■ **Required work**
1. In the article on obesity being classified as a disease, translate this sentence into Spanish: "The AMA is the largest association of physicians in the United States."
2. Resume the news article on the American Medical Association classifying obesity as a disease, writing the next few paragraphs after its final sentence.

■ **Excerpt provided**
Start of Block

Obesity now declared "disease," but risk for chronic illnesses was no secret

More than 35 percent of U.S. adults and 17 percent of children and teens now have a disease, after the American Medical Association formally voted Tuesday to classify "obesity as a disease requiring a range of medical interventions."

The shift is aimed in part to get doctors to tackle obesity as if they were treating a disease instead of a lifestyle condition in need of modification.

"Recognizing obesity as a disease will help change the way the medical community tackles this complex issue that affects approximately one in three Americans," Dr. Patrice Harris of the AMA said in a statement. "The AMA is committed to improving health outcomes and is working to reduce the incidence of cardiovascular disease and Type 2 diabetes, which are often linked to obesity."

The AMA is the largest association of physicians in the United States.

Obesity is defined as a body mass index (BMI)  -- a ratio of height over weight -- of 30 or higher. People are considered normal weight if they have a BMI between 18.5 and 24.9

While obesity may not have formally been considered a disease by doctors until now, the health condition has certainly been linked to diseases by growing bodies of research.

Studies have linked obesity to risk increases for heart disease, Type 2 diabetes, stroke, liver disease, sleep apnea, breathing problems, osteoarthritis and joint pain, infertility, sexual side effects and cancers of the breast, colon, esophagus, pancreas and kidneys.

The 2013 "Annual Report to the Nation on the Status of Cancer" found significant rises in obesity-related cancers over the past three decades.

Heart disease in particular is the leading cause of death in the United States for men and women. The American Heart Association pointed out in a statement that too much fat around the waist, called central or visceral fat, can contribute to heart problems by lowering HDL "good" cholesterol (which is linked to lower heart disease risk) and raising "bad" LDL cholesterol, blood pressure, and triglyceride levels.

"When people eat too many calories, or too much saturated fat, trans fat and cholesterol, their blood cholesterol levels often rise," Donna Arnett, president of the AHA, said in a statement. "But even taking off a few pounds can provide you with cardiovascular benefits, so every step in the right direction is a step toward healthier living."

End of Block

■ **Collected data**

Start of Block

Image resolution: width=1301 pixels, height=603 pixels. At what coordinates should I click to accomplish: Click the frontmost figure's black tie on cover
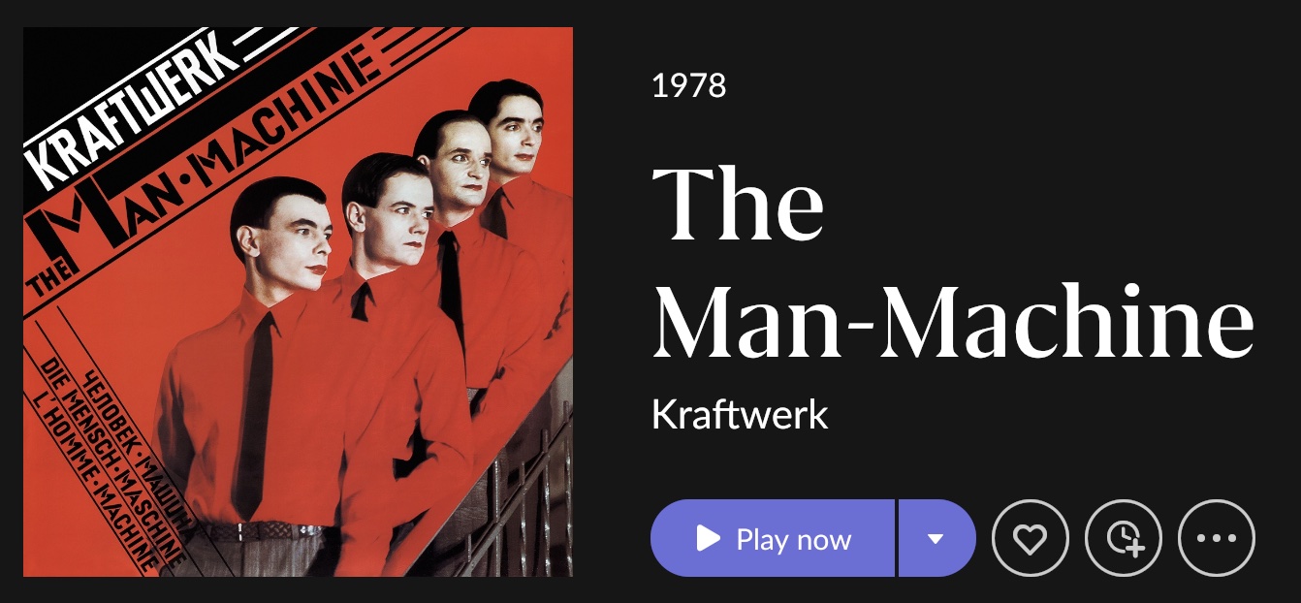pyautogui.click(x=254, y=417)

End of Block

■ **Answers by item number**
1. La AMA es la asociación de médicos más grande de los Estados Unidos.

2.
Obesity's new disease-peg may also make more Americans realize what unhealthy eating and inactivity could be doing to their health. A January 2013 survey showed that while 70 percent of Americans know heart disease and diabetes are health risks tied to obesity, only 7 percent of respondents knew cancer was a risk and 5 percent knew asthma and sleep apnea could be helped by shedding pounds.

What does the new classification mean for obese people as patients?

The AMA's new stance could have a "tremendous impact on [obesity] legislation in Washington [and] with insurance companies," Dr. Louis Aronne, an obesity specialist at New York-Presbyterian Hospital in New York City, said on "CBS This Morning" Wednesday.

Bariatric surgeries including Lap-band procedures or gastric bypass surgeries may now be covered by more insurers based on the AMA's reclassification, he said.

There are also two recently-approved obesity drugs,Qsymia and Belviq, that can be prescribed to obese patients.

Dr. Mitchell Roslin, chief of bariatric surgery at Lenox Hill Hospital in New York City, told CBS News' "Up to the Minute" that the new shift could help doctors address patients who are obese earlier and get them into treatment.A weight loss surgeon, Roslin said surgery is one of the most successful treatments but doctors need to begin getting involved before a patient reaches that point.

Before, a doctor who offered treatment for obesity might have been considered offensive by the patient because of the condition's connotation with an unhealthy lifestyle choice, he said.

"It's something that we have to do," he said of the new classification.

In April, Johns Hopkins Medicine researchers conducted a small study of primary care doctors, and found they were less likely to build an emotional rapport with overweight and obese patients than they were with normal weight ones.

The researchers pointed out that empathy is essential for patient care, making them more likely to adhere to medical recommendations.

The New York Times reported that the new classification goes against the recommendation of the AMA's own Council on Science and Public Health, which took issue with the BMI measurement as a marker for obesity, saying some people with a high BMI may be perfectly healthy, or vice versa.

"Given the existing limitations of BMI to diagnose obesity in clinical practice, it is unclear that recognizing obesity as a disease, as opposed to a 'condition' or 'disorder,' will result in improved health outcomes," the council said.

The council also expressed concerns that calling it a disease could add stigma and prevent obese people from seeking treatment. Nonetheless, the AMA voters pressed forward with the resolution, which is not legally binding.

"The American Medical Association's recognition that obesity is a disease carries a lot of clout," Dr. Samuel Klein, director of the Center for Human Nutrition at Washington University School of Medicine in St. Louis, said to USA Today. "The most important aspect of the AMA decision is that the AMA is a respected representative of American medicine. Their opinion can influence policy makers who are in a position to do more to support interventions and research to prevent and treat obesity."